*** Available data ***

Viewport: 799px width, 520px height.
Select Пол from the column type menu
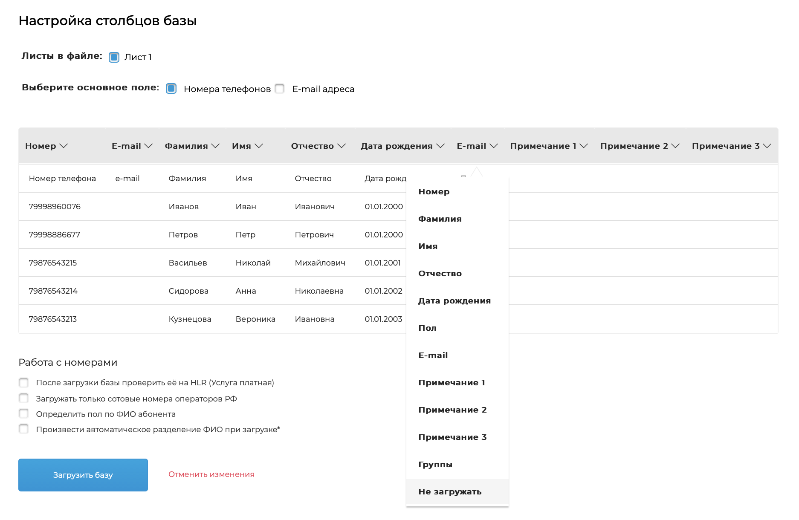pos(427,328)
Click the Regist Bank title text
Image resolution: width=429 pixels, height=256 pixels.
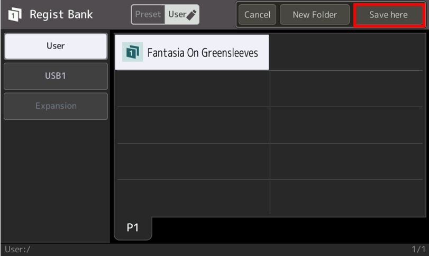61,15
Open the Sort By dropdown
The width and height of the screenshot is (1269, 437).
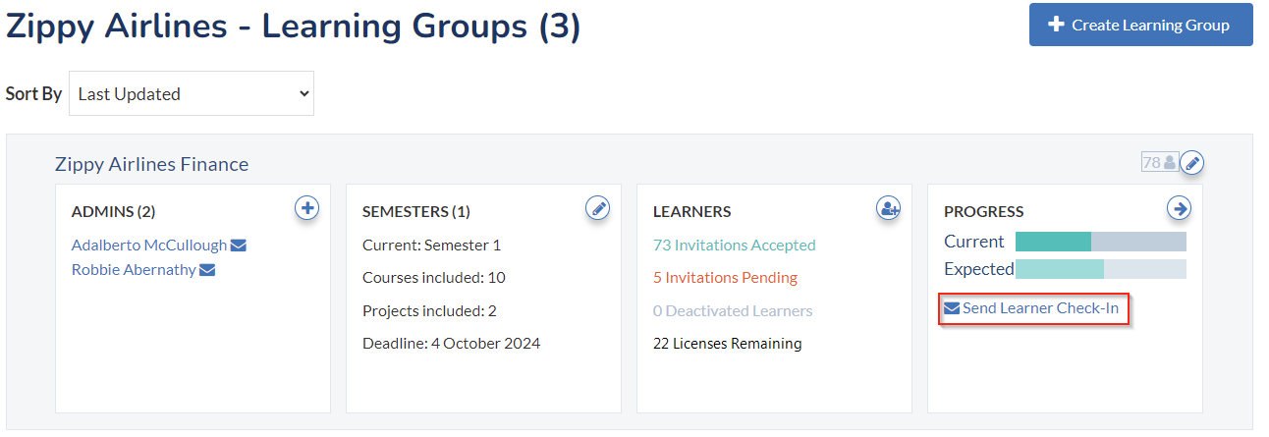click(192, 93)
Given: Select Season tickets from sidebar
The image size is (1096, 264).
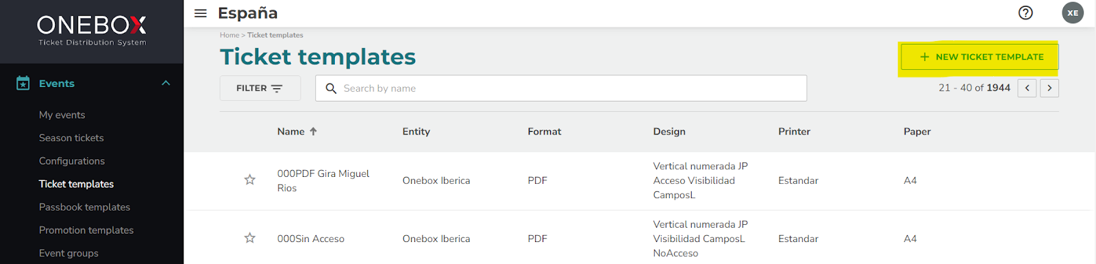Looking at the screenshot, I should coord(71,138).
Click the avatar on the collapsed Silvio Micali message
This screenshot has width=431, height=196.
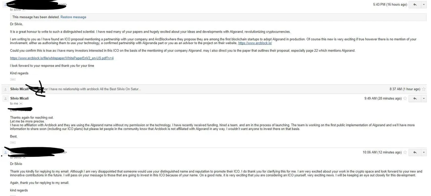point(5,89)
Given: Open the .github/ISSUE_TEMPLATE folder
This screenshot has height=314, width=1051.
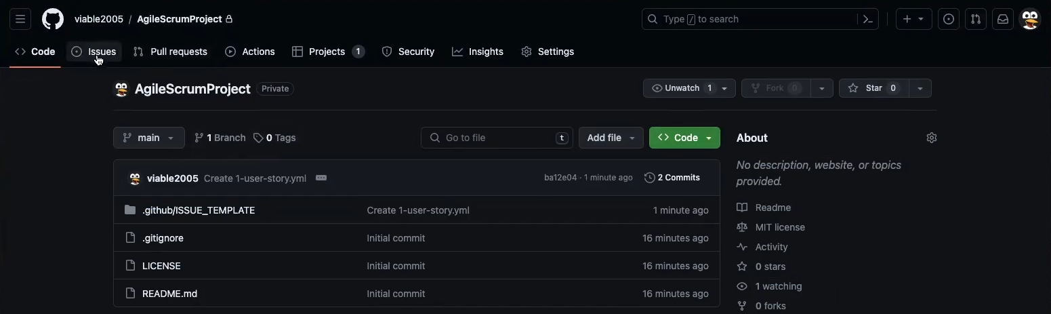Looking at the screenshot, I should pos(199,210).
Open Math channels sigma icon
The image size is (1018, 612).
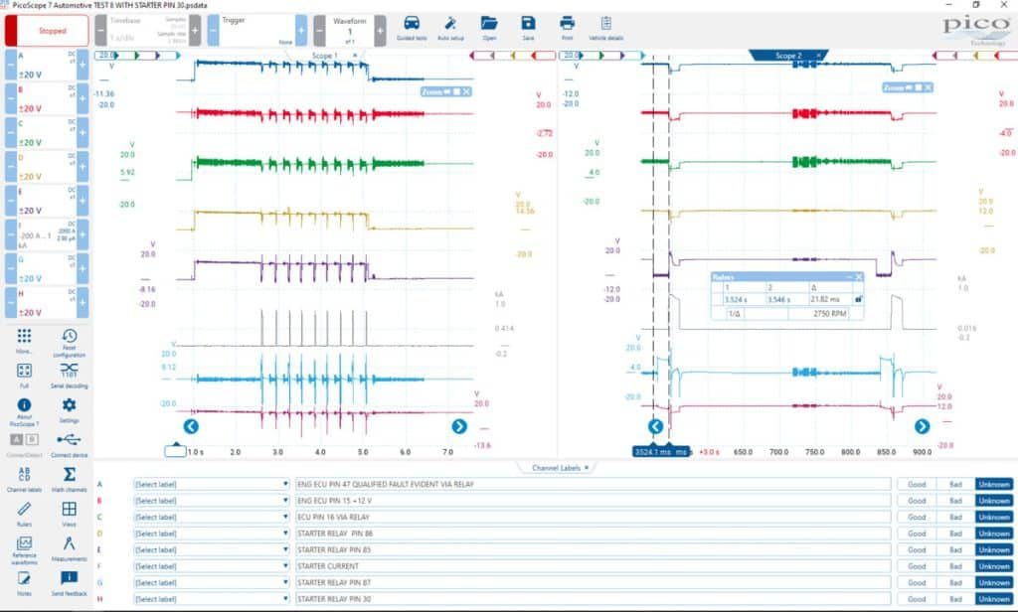69,479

*** End of Available data ***

Exercise directions: Check every line of the data, and copy the ones that contain "Given".

Output for this task:
Given: Select Season tickets from sidebar
Given: Open the .github/ISSUE_TEMPLATE folder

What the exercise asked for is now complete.